▶ Aim of the exercise
Your response should consist of the data that follows, repeated in full without alteration.

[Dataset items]
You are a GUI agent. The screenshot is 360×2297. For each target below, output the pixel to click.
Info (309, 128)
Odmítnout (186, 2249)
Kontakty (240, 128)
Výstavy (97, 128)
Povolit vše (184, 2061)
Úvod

▶ Response to the task
You are a GUI agent. The screenshot is 360×2297. For each target below, output the pixel to click.
Info (309, 128)
Odmítnout (186, 2249)
Kontakty (240, 128)
Výstavy (97, 128)
Povolit vše (184, 2061)
Úvod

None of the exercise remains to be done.